Screenshot grounding data:
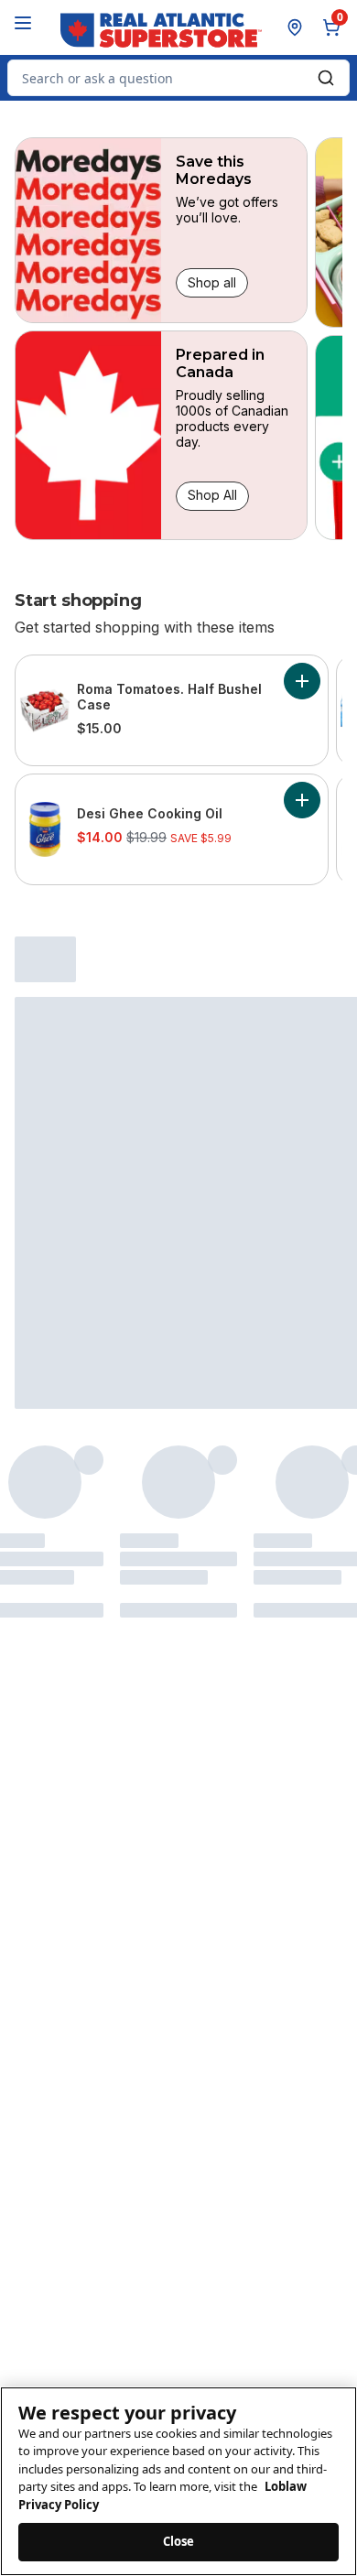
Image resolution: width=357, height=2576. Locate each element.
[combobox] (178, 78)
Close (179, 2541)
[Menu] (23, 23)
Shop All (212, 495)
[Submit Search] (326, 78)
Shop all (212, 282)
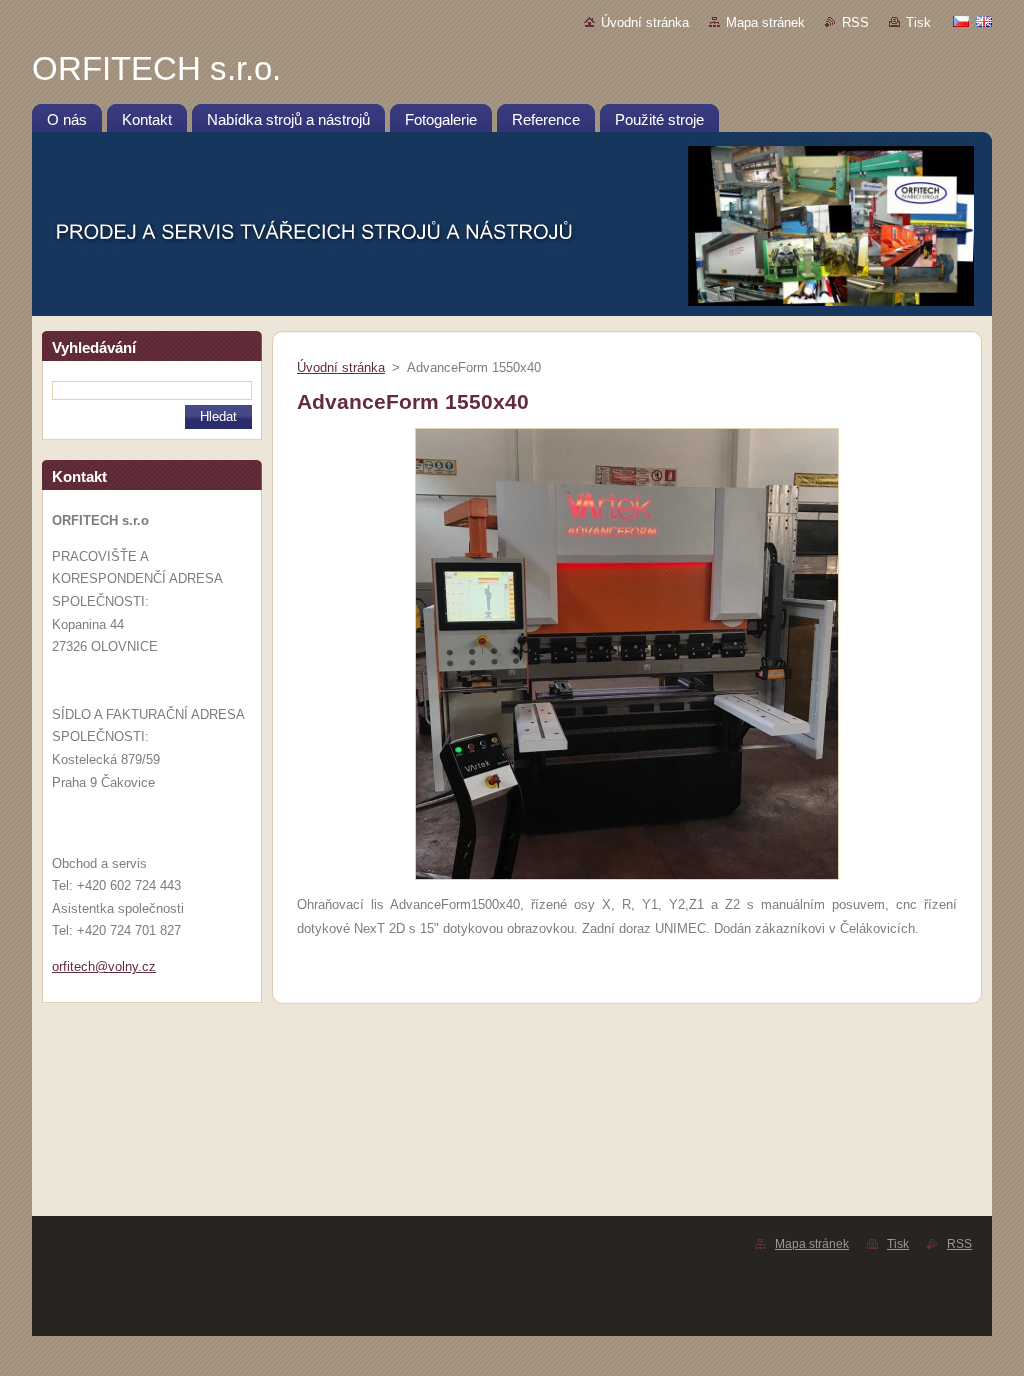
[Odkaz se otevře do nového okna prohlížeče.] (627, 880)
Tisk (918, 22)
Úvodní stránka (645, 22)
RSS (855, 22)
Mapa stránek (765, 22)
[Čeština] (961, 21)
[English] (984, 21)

---

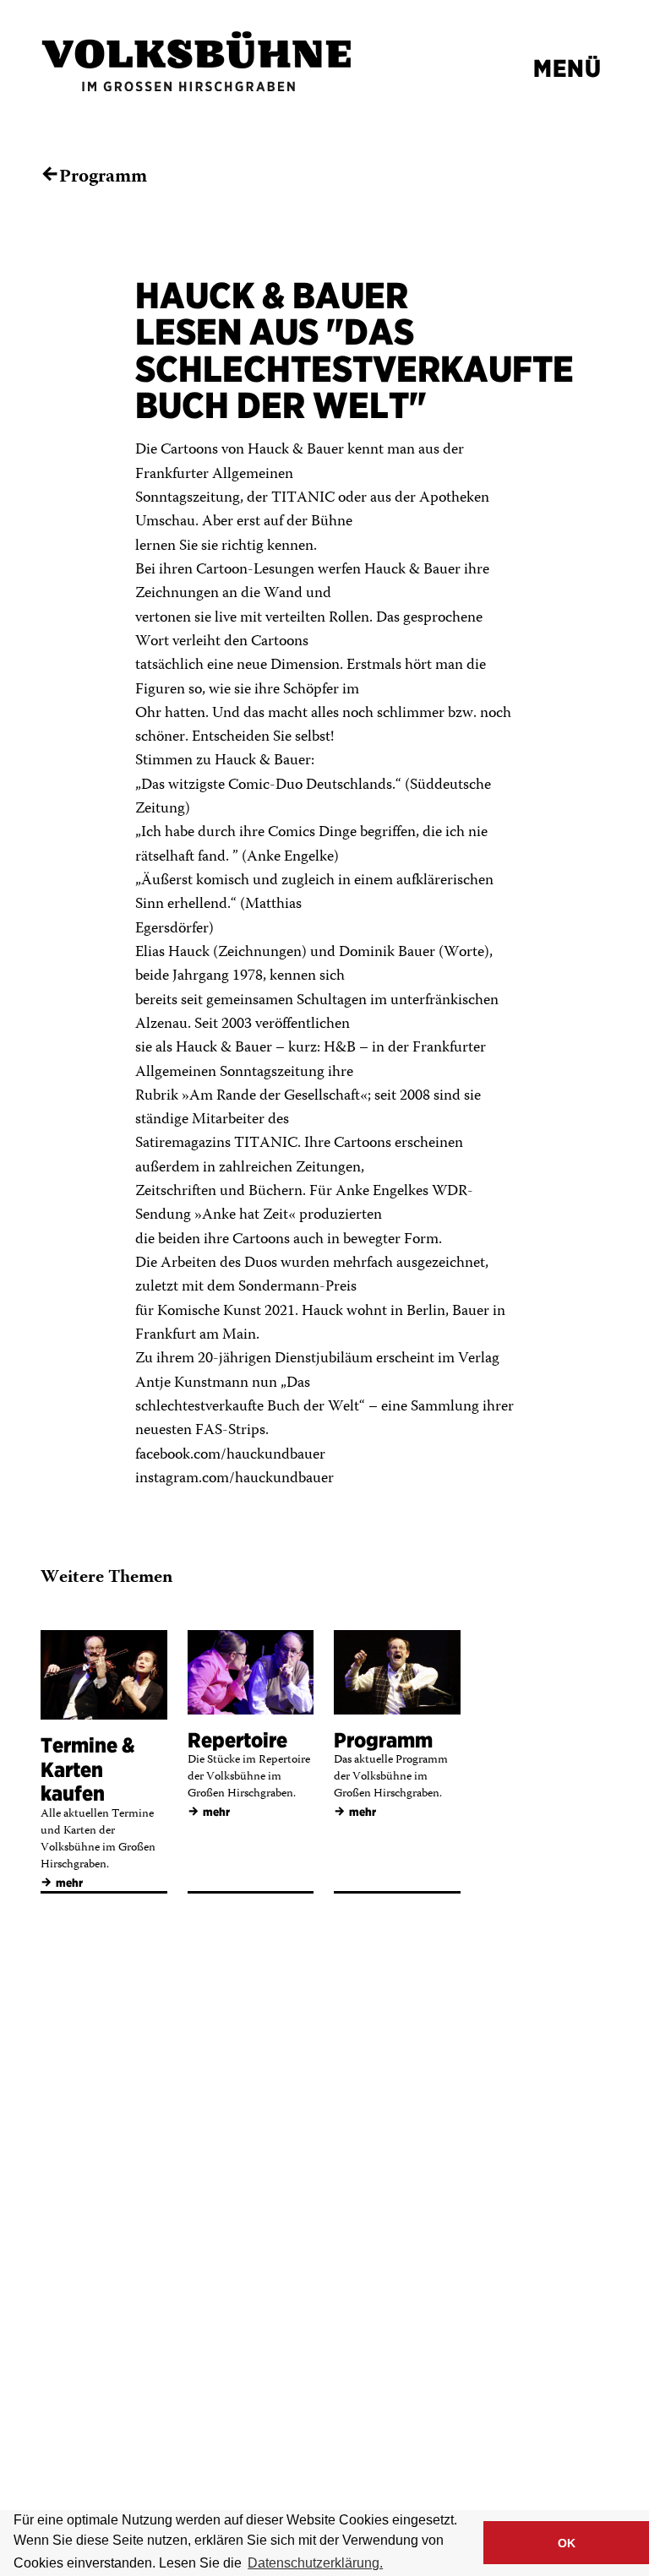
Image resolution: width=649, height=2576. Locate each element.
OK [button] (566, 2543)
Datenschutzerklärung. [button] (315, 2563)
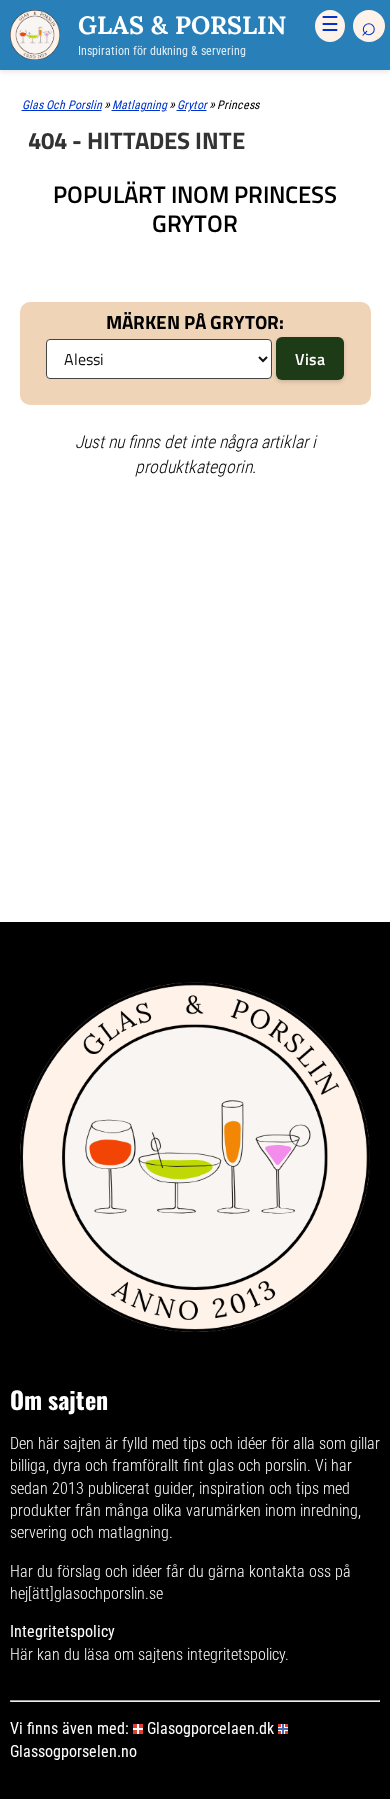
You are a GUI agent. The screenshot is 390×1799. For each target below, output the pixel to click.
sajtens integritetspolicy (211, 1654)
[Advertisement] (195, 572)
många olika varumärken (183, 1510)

### Task brief
Drop the pictures; return the lines above from the line containing "Image resolution: width=357, height=2576." to the line containing "[English] (984, 21)", both included, exactly.

### Answer
Image resolution: width=357, height=2576. Locate each element.
[combobox] (178, 78)
Close (179, 2541)
[Menu] (23, 23)
Shop All (212, 495)
[Submit Search] (326, 78)
Shop all (212, 282)
[Odkaz se otevře do nového okna prohlížeče.] (627, 880)
Tisk (918, 22)
Úvodní stránka (645, 22)
RSS (855, 22)
Mapa stránek (765, 22)
[Čeština] (961, 21)
[English] (984, 21)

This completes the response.